Le secteur touristique : un moteur d’insertion professionnelle contrasté
Le tourisme, véritable moteur de l’économie tunisienne, génère 14,2 % du PIB et emploie près de 389.000 personnes, dont 98.000 en CDI. Ce secteur dynamique offre un large éventail de métiers et de perspectives d’emploi, notamment dans l’hôtellerie, la restauration et l’animation. Cependant, la saisonnalité demeure un défi majeur. Pour y remédier, les formations professionnelles doivent évoluer en s’adaptant aux besoins constants du marché et en développant des compétences polyvalentes. Les politiques publiques, en favorisant l’alternance et en soutenant l’innovation, peuvent contribuer à renforcer l’attractivité de ces formations et à favoriser l’insertion professionnelle des jeunes. En investissant dans la formation et en misant sur le développement de produits touristiques innovants, la Tunisie pourra consolider sa position sur le marché international et assurer un avenir durable à ce secteur clé de son économie. Dans le cadre d’une recherche académique visant à analyser les enjeux de la formation professionnelle dans le secteur touristique, nous avons pu recueillir des témoignages révélateurs qui illustrent la diversité des parcours rendus possibles grâce à la formation dans le secteur de l’hôtellerie. Ces expériences, partagées par de jeunes professionnels, mettent en lumière les multiples facettes de cette filière en tant que voie d’épanouissement. Certains ont pu développer des compétences linguistiques et relationnelles, tandis que d’autres ont gravi les échelons avec détermination, prouvant que la formation professionnelle peut être un véritable tremplin vers la réussite. Elle offre un environnement stimulant qui permet de concrétiser les aspirations de chacun. Les témoignages recueillis montrent que la formation, en proposant des expériences concrètes et un accompagnement individualisé, permet non seulement de développer des compétences, mais aussi de renforcer la confiance en soi, offrant ainsi un parcours professionnel enrichissant. Ces jeunes, issus d’horizons divers, ont su saisir les opportunités offertes par le secteur pour façonner leur avenir. Leurs trajectoires illustrent la richesse et la variété des métiers de l’hôtellerie, bien au-delà des idées reçues.
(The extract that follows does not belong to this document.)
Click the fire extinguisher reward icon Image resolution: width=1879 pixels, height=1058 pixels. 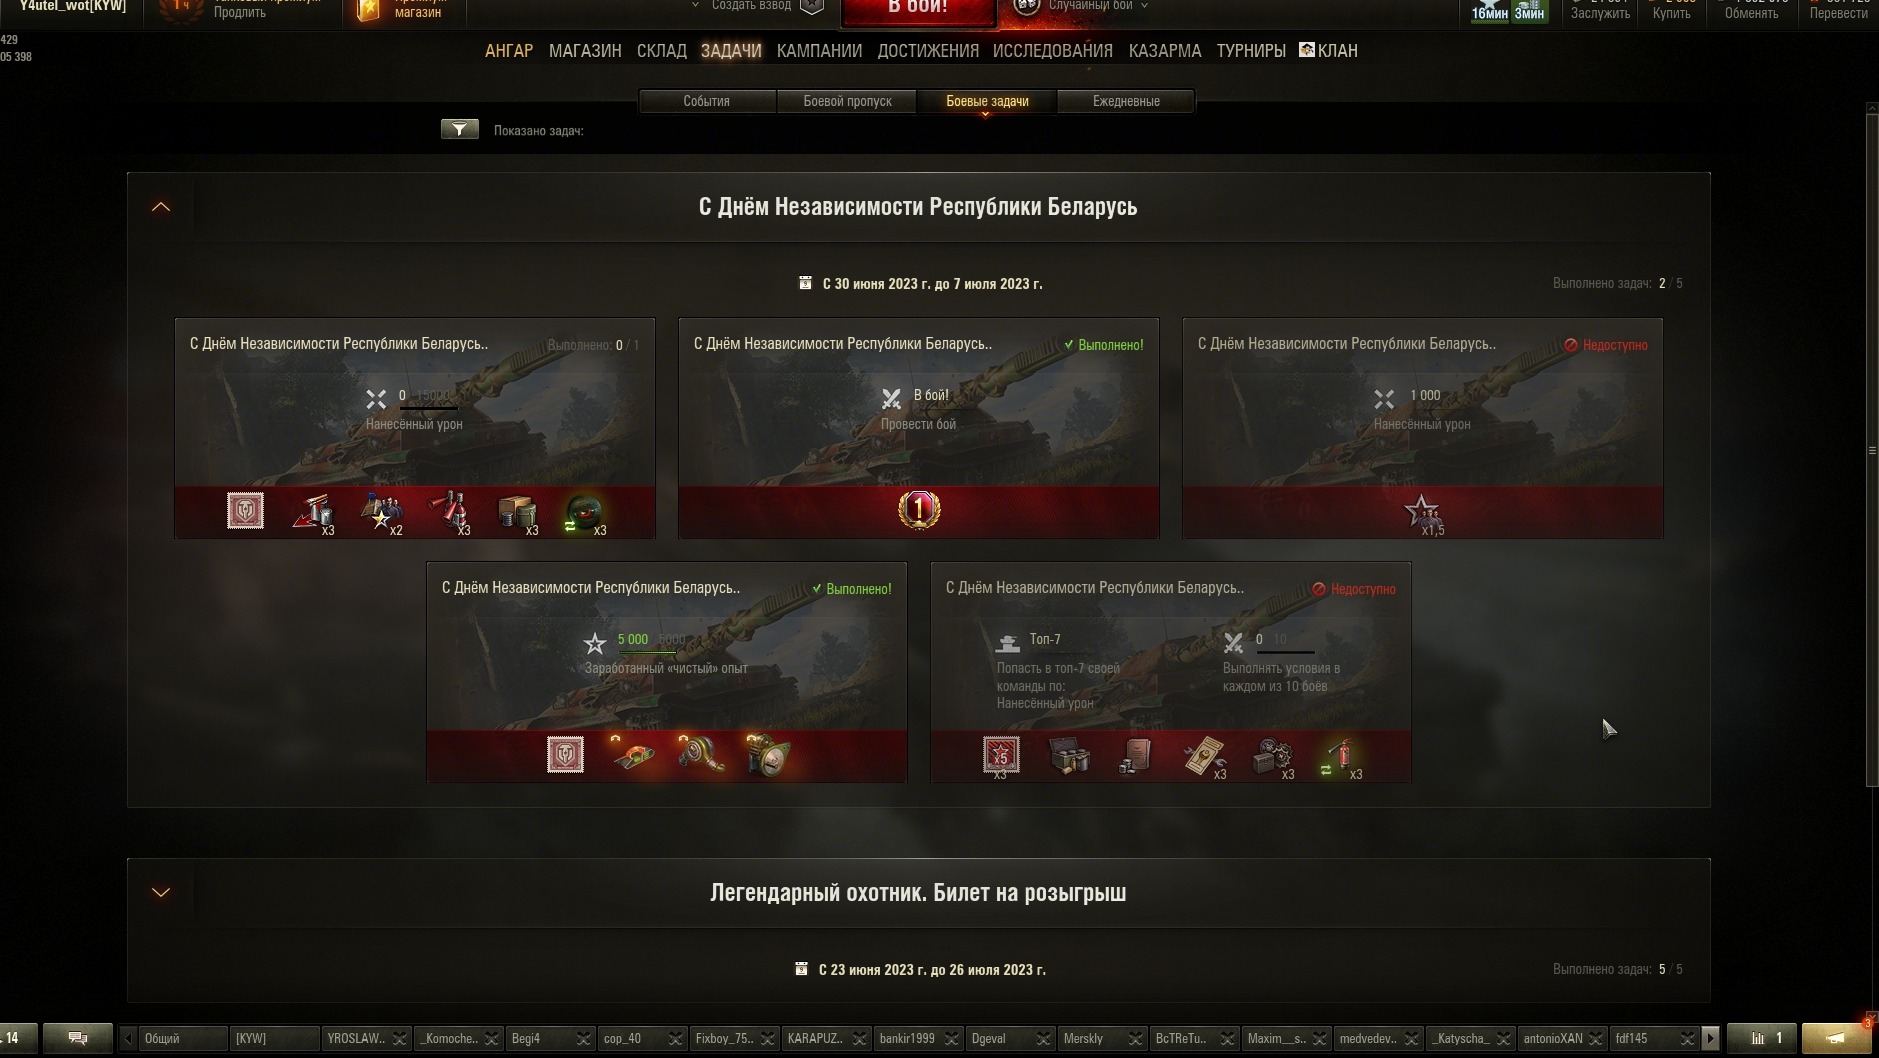pyautogui.click(x=1339, y=757)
Un choix rationnel face à des normes sociales changeantes
Le recours à la formation professionnelle, souvent perçu comme moins valorisé que les études supérieures, est fréquemment considéré comme une voie de repli après un échec ou un décrochage scolaire. Cependant, pour de nombreux jeunes, ce choix peut résulter d’une réflexion approfondie et d’une approche rationnelle. Guidés par une vision prospective, ils s’orientent vers des parcours adaptés à leurs ambitions et compétences. En Tunisie, une prise de conscience croissante se manifeste chez les jeunes quant à l’importance d’acquérir des compétences pratiques et professionnelles dès le début de leur parcours, sans exclure la possibilité d’intégrer ultérieurement des études supérieures. Ce choix ne reflète pas un manque d’ambition, mais plutôt une rationalité spécifique, souvent façonnée par l’environnement social d’origine. Comme l’a souligné le sociologue Pierre Bourdieu, les trajectoires éducatives et professionnelles s’inscrivent souvent dans des logiques de reproduction sociale, influencées par les différents capitaux – qu’ils soient sociaux, culturels, économiques ou symboliques – hérités au sein des familles. Néanmoins, malgré l’influence indéniable de l’héritage social qui exerce une influence sur les trajectoires individuelles, ces jeunes disposent d’une marge de manœuvre pour construire leur propre parcours. Cette autonomie peut être renforcée par un accompagnement adéquat qui les aide à développer leurs compétences, à explorer de nouvelles opportunités et à faire des choix éclairés. En accédant aux ressources et aux outils nécessaires, ils sont en mesure de s’épanouir personnellement tout en contribuant à l’édification d’une société plus équitable et inclusive.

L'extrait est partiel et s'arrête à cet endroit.